# Any issues with my very hard water and CA's?



## axia55 (Aug 5, 2007)

Moving to a new house next month and just got back the results of the water testing I had done professionally:

Alkalinity: 58 mg/l
Hardness: 153mg/l
PH: 9.0 S.U.

Currently keeping SA's on our softened well water and am thinking about selling off my stock and moving to CA's (really like Thorichthys especially). Would my water be too hard for CA's?


----------



## My2butterflies (Jul 31, 2016)

I also have very hard water. Ph9 and can't remember my gh and kh ATM. But they are up there.

None of my fish have had an issue with the ph. I've never had any in the thorichthy family, but my jack Dempsey and green terror have been thriving.

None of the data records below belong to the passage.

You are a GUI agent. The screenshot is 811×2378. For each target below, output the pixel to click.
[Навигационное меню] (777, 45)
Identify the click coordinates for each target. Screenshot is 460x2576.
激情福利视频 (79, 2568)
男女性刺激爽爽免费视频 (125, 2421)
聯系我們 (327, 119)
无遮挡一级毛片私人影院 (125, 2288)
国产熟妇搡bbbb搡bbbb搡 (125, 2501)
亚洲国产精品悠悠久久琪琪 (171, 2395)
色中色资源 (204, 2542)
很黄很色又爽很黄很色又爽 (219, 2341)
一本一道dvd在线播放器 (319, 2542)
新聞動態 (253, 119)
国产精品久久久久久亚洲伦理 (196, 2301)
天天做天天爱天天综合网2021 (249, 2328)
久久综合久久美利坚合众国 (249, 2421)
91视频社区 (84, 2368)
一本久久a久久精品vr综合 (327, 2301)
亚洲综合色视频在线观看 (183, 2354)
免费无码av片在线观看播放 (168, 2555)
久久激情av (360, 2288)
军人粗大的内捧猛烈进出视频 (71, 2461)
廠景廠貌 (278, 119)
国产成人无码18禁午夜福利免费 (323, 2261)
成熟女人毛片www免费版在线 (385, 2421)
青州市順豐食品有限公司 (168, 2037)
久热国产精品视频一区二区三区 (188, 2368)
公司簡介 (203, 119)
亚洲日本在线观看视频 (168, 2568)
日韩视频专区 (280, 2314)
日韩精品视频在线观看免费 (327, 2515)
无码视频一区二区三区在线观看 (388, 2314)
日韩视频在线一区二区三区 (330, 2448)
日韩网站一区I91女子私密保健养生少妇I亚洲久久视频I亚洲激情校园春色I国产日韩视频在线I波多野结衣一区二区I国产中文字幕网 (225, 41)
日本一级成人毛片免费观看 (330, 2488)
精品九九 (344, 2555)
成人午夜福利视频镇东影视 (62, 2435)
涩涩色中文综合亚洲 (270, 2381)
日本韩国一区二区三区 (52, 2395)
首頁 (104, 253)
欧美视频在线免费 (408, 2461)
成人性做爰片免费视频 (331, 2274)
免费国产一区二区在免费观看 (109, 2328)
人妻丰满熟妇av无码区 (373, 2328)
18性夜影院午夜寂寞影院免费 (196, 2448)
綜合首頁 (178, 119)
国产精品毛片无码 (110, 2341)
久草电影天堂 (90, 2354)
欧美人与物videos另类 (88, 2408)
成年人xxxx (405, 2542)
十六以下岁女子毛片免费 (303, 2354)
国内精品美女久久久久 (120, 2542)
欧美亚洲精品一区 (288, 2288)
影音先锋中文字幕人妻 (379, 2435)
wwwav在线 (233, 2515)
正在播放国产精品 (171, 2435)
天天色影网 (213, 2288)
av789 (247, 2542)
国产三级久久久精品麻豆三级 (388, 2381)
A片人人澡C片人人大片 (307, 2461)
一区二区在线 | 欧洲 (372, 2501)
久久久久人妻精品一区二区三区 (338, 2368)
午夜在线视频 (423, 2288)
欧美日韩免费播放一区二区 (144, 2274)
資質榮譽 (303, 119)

I had thought about trying to lower my ph, but for long term that didn't make sense. 
From what I understand hardy fish can handle a high ph as long as it stays consistent. Delicate fish might be another story. I don't keep delicate fish :lol:


----------



## axia55 (Aug 5, 2007)

I feel the same way, my maintenance habits will slack if I have to constantly modify my water. If I can use it out of the tap with just some Prime, I am much better about regular water changes.


----------



## FishMaster43 (Feb 20, 2015)

If you have access to rain water mix it with the town water in a storage drum prior to using, works for me.


----------



## Mr Chromedome (Feb 12, 2013)

_Thorichthys_ come from very hard water, you shouldn't have any concerns at all about that. Most of the CA Cichlids are from hard water. Some even live in brackish waters, but at the very least, your hard water should be good for the fish you want.


----------



## Bd79 (Apr 11, 2011)

Mr Chromedome said:


> _Thorichthys_ come from very hard water, you shouldn't have any concerns at all about that. Most of the CA Cichlids are from hard water. Some even live in brackish waters, but at the very least, your hard water should be good for the fish you want.


I was going to say the same thing. Your CA cichlids should like that water.


----------



## axia55 (Aug 5, 2007)

Thanks for all the input, not its time to start planning what I am going to keep. I have kept a lot of SA's, but hardly any CA. Definitely planning one tank as a Thorichthys biotope.


----------